Wouldn’t that also make the network apply dropout during testing/inference? Edit: maybe adding something like this.

ptrblck · March 24, 2020, 2:39am

It depends of course on your implementation, but you could use the linked training argument as:

model = models.resnet18()
model.fc.register_forward_hook(lambda m, inp, out: F.dropout(out, p=0.5, training=m.training))

sudonto · May 27, 2020, 7:40am

Hi @ptrblck, could you tell me where I should put that hook? In model.__init__ or model.forward or in training loop or somewhere else?

ptrblck · May 27, 2020, 7:49am

You could register the hook once after the model was initialized, which would be before the training loop.
Inside the __init__ would also work. I wouldn’t register it in the forward, as you would re-register a hook in each iteration.

crypdick · July 11, 2020, 12:41am

EDIT: NVM, found this discussion.

@ptrblck I went this solution you posted elsewhere. However, if I am reading torch.nn.functional dropout() correctly, this doesn’t apply the weight scaling inference rule:

From Ref: “Deep Learning” Section 7.12 - Dropout:

A key insight (Hinton et al., 2012c) involved in dropout is that we can approximate p_ensemble by evaluating p(y | x) in one model: the model with all units, but with the weights going out of unit i multiplied by the probability of including unit i. The motivation for this modiﬁcation is to capture the right expected value of the output from that unit. We call this approach the weight scaling inference rule. […]
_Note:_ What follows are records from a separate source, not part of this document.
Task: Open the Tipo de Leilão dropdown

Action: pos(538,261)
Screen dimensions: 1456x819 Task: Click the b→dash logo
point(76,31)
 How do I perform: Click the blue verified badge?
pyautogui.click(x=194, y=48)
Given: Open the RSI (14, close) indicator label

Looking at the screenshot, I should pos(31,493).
Because we usually use an inclusion probability of 1/2, the weight scaling rule usually amounts to dividing the weights by 2 at the end of training, and then using the model as usual. Another way to achieve the same result is to multiply the states of the units by 2 during training. Either way, the goal is to make sure that the expected total input to a unit at test time is roughly the same as the expected total input to that unit at train time, even though half the units at train time are missing on average.

Or am I missing something?

ptrblck · July 11, 2020, 4:03am

The scaling is applied internally during training as seen here:

x = torch.ones(1, 10)
print(F.dropout(x, p=0.5, training=True))
> tensor([[2., 2., 0., 2., 2., 0., 2., 0., 2., 0.]])
print(F.dropout(x, p=0.5, training=False))
> tensor([[1., 1., 1., 1., 1., 1., 1., 1., 1., 1.]])
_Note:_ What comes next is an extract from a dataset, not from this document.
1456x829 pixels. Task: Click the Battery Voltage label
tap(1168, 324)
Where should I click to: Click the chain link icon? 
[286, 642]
M_M · August 22, 2020, 8:37pm

what are your parameters m and F please?

ptrblck · August 22, 2020, 11:58pm

m would be the first argument to the lambda function, so the module, while F is the functional API imported as import torch.nn.functional as F.

Nana1 · September 10, 2023, 10:33am

@fiendfish
I know this is an old post, but I need to do a similar thing for a trained Resnet18 model to mitigate overfitting or premature convergence.
(will continue training as it is a Federated learning training, but need to do it at certain points of training as a regularization),
Could you please share how you ended up doing it and how useful it was?
Thank you!

NilsB · April 14, 2024, 6:16pm

Although this is an older thread I wanted to add the info that the resnets in the timm library have support for Dropout and DropBlock already implemented.
As it is not that well documented I thought it might save others some time if they are searching for this as well.
With timm.create_model(..., drop_rate=, drop_block_rate=) the droupout can be configured.